▸ **EXERCISE OBJECTIVE**
Please output the lines from the one with "This screenshot has width=1440, height=787." through the end of the data exactly as written, omitting all pictures.

---------- SOURCE MATERIAL

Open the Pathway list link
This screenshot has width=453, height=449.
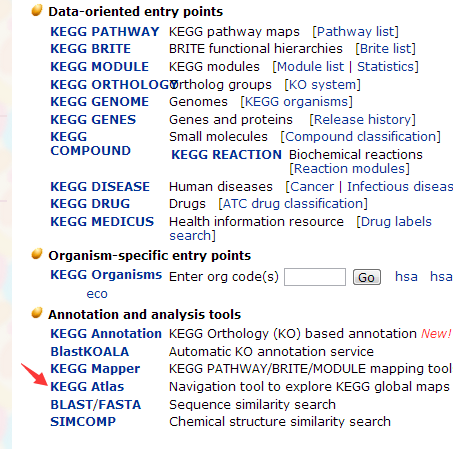[356, 32]
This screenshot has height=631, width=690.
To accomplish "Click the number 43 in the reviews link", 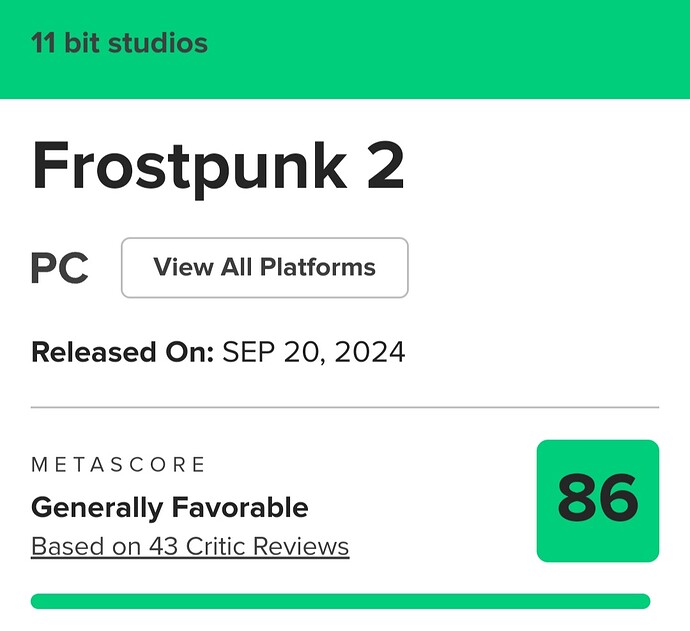I will (x=163, y=546).
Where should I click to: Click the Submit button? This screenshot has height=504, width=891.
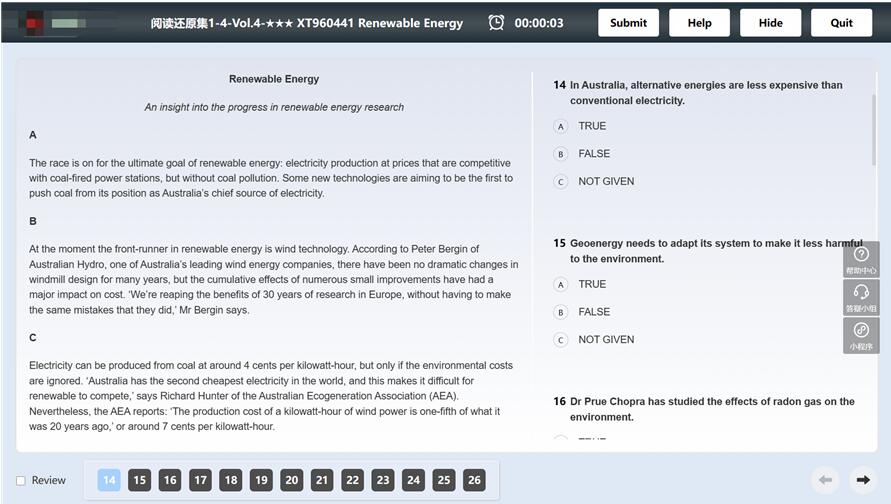click(628, 23)
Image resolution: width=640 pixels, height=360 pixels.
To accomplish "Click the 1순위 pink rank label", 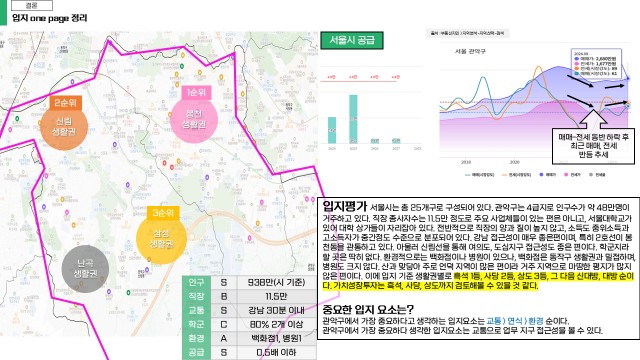I will 196,93.
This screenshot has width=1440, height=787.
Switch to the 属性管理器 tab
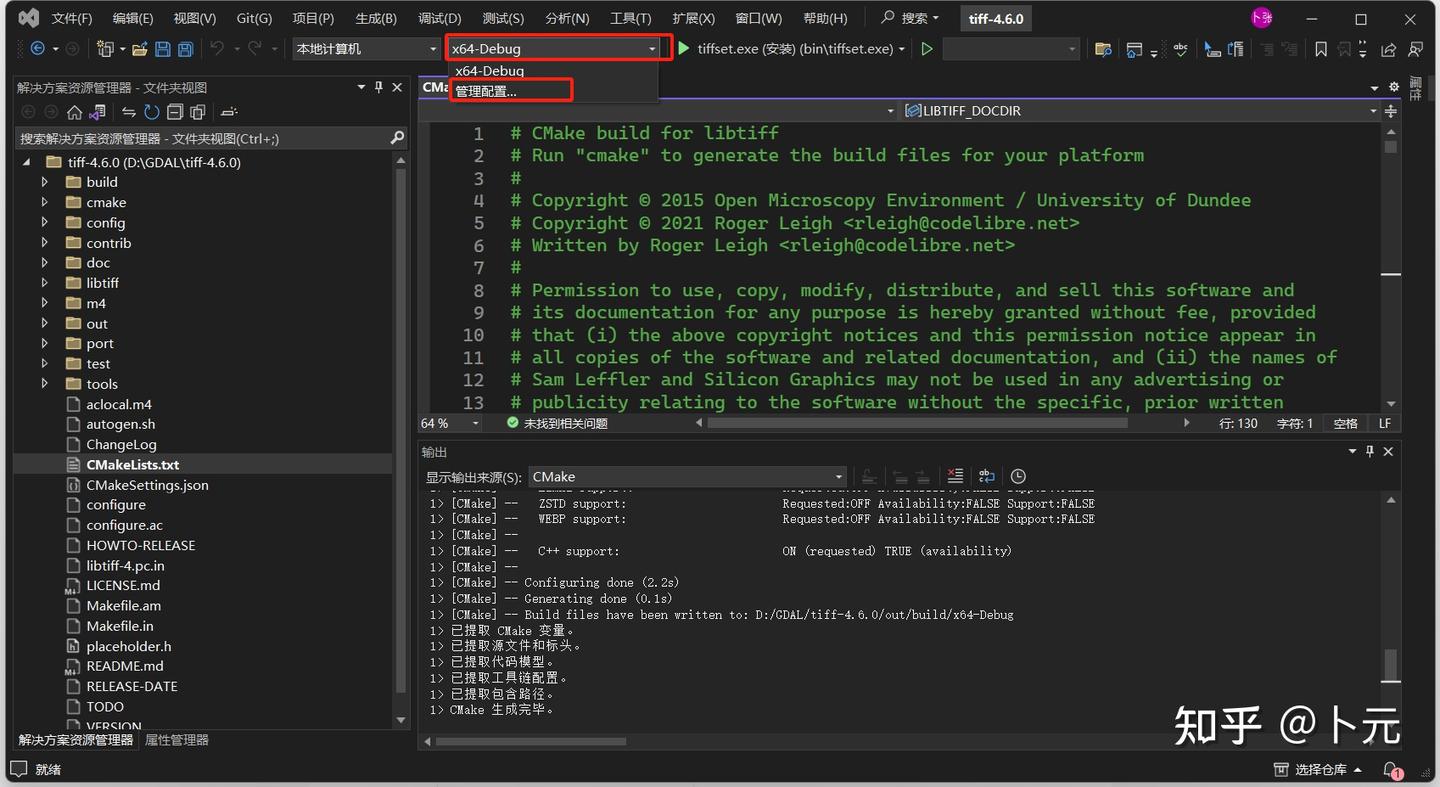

--------------------

▸ **OUTPUT OF THE TASK**
This screenshot has width=1440, height=787.
Switch to the 属性管理器 tab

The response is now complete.